IBM and Cisco Serious About RFID

By Admin

Amid the flurry of announcements coming out of the EPCglobal conference, some of the biggest names in technology are asserting their commitment to the RFID market with new products and services. Today we look at the announcements of two such heavy-hitters, IBM and Cisco.

This article was originally published by RFID Update.

September 14, 2005—Amid the flurry of announcements coming out of the EPCglobal conference, some of the biggest names in technology are asserting their commitment to the RFID market with new products and services. Yesterday we reported that Hewlett Packard and Philips have established a partnership to accelerate the adoption of Gen2. Today we look at the announcements of two other heavy-hitters, IBM and Cisco.

IBM

There were four components to IBM's announcement. The first was that the company is working with RFID platform solution provider OATSystems, supply chain systems vendor MARC Global, and RFID data analytics startup TrueDemand. RFID Update spoke with Ann Breidenbach, IBM's Director of Sensor & Actuator Solutions Product Line Management & Strategy. According to Breidenbach, "OAT has ported to our middleware, and we are offering their processes on top of our platform." The agreement represents "two market leaders combining to offer one solution that [IBM] clients will find really helpful." MARC Global and TrueDemand have incorporated IBM's WebSphere middleware with their solutions.

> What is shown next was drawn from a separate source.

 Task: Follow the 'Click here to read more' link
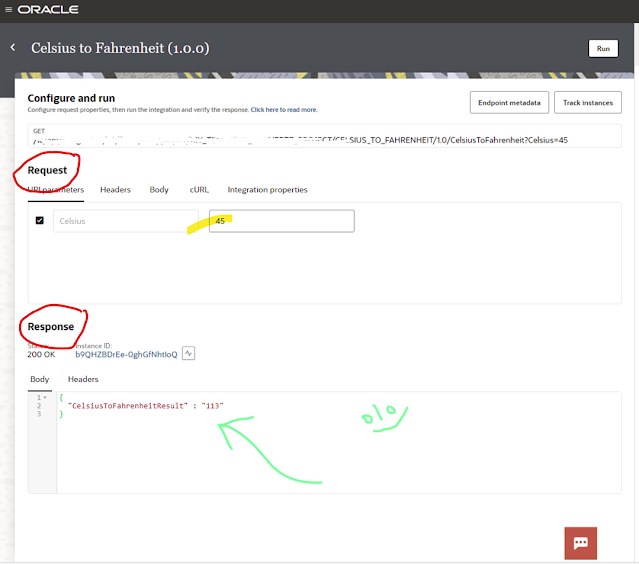284,110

Secondly, IBM introduced a "Work in Process" manufacturing solution, as well as an "RFID Express" package. The former helps manufacturers accelerate materials management within a plant floor environment. IBM has deployed it internally at its semiconductor fabrication facility in East Fishkill, New York. The East Fishkill plant is the showcase of IBM's RFID solutions capabilities, one that the company often refers to as an example of the technology's ability to improve and streamline the manufacturing process using RFID. The Express solution is hosted and, following a "pay-as-you-grow" cost structure, aimed at helping smaller companies under retail or DoD mandates achieve cost-effective compliance. It also targets companies that "need to implement RFID but aren't ready to manage the data themselves," said Breidenbach. Express clients will handle printing and tagging themselves, then rely on IBM to remotely manage and transfer the RFID-generated data. Help desk and maintenance support will be available.

The third and fourth announcements from Big Blue were, respectively, a new testing lab and an enhancement to the IBM Infoprint 6700 R40 printer. The lab is located at IBM's campus in Research Triangle Park, North Carolina, and will open in October. It will be a simulated distribution center where end-users can test all aspects of an RFID solution to arrive at the one that best meets their compliance requirements. The bar code- and RFID-capable printer, introduced in June, has been upgraded to support the Gen2 standard.

Cisco

The networking infrastructure giant's primary announcement was the extension of the Cisco Application Oriented Network (AON) to handle RFID. RFID Update spoke with Mohsen Moazami, Cisco's vice president of Retail-Consumer Products-Distribution and member of the Board of Governors for EPCglobal. According to Moazami, the idea is to integrate as much RFID functionality as possible into the network rather than on standalone applications or appliances as has been done historically. "Cisco believes the world of separate networks is over," he said. "We are uniquely focused on delivering more and more intelligence in the network. It's about doing things in the network versus on the network." Cisco had been aggressively pursuing this approach already and will continue to with respect to RFID, which Moazami emphasized is just another data category like voice or security. With the Cisco solution, services such as RFID data collection, encryption and security, filtering, aggregation, and digital signing will be handled by Cisco routers and switches. "The promise of networked RFID and distributed intelligence has led us to design the Cisco RFID Solution to give customers what they need to maintain a single, integrated and intelligent RFID network built on open standards that allows interoperability with multi-vendor devices."

Cisco also announced a suite of services related to RFID that address the range of deployment stages, from assessment to piloting to production implementation. In addition, the company announced that a number of vendors have confirmed their products' interoperability with the Cisco RFID Solution. They include ConnecTerra software, readers from Intermec and ThingMagic, and PanGo Networks active RFID tags. Lastly, the company highlighted its Wireless Location Service, released in May, which uses a combination of active RFID and Wi-Fi to track up to 1,500 tagged assets within an equipped wireless LAN.